法華狼の日記

他名義は“ほっけ”等。主な話題は、アニメやネットや歴史認識の感想。ときどき著名人は敬称略。

『ドラえもん』ドラドラ源平合戦〜しずかちゃん御前を救え!〜

しずちゃん出木杉義経伝説を語り聞かせていた。のび太はそれが面白くなく、しずちゃん出木杉をひきはなす。
しずちゃんをつれて帰ったのび太だが、部屋では秘密道具「ウマタケ」が暴れており、まわりを巻きこんでタイムマシンにとびこんでしまった。


アニメオリジナルの30分SP。そーとめこういちろうコンテは2011年以来。田中薫作画監督ということもあり、さすがに作画演出は良かった。前半のウマタケが暴れまわるあたりは出色だし、後半の平安時代の武者姿もていねいにアニメナイズされている。
それで物語がおもしろければ最高なのだが、源義経をただのヘタレなギャグキャラにしているだけで、歴史というより伝説の表層をなでるようなつくり。プライドの高いだけの小物として義経をえがくまでは、うまく史実にちかいイメージをつくっていたが、義経側の成長や挫折にむすびつかないからドラマにならない。
そもそも、伝説と実像が異なることはタイムスリップSFの王道だが、のび太が伝説に思いいれを持っていないため、そのギャップが物語を動かさないのだ。弁慶の泣き所のような故事成語ネタも主人公が注目しないから、あっさり流されてしまう。
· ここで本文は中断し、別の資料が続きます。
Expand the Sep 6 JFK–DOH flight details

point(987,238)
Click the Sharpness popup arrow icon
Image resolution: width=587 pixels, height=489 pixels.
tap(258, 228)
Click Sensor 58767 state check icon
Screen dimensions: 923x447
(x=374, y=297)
それで未来からの介入で虚構としか思えない伝説が実際に起きるというパターンかと思いきや、そうもならない。のび太たちが天狗にかんちがいされる描写くらいはあると思ったのだが。
史実との関連は、しずちゃんを助けるためウマタケが暴走し、それが鵯越の逆落としの呼び水になったというだけ。30分つかって史実にからんだ描写がそれだけというのは、あまりにさびしい。アニメにつかえそうな義経伝説は他にいくらでもあるだろう。
合戦図の片隅にウマタケが龍のように描き残された結末も、実際にそのような絵があるなら面白いが、そうでないならオチとしては弱い。その合戦図そのものはよく描けていて、絵としては印象的なのだが。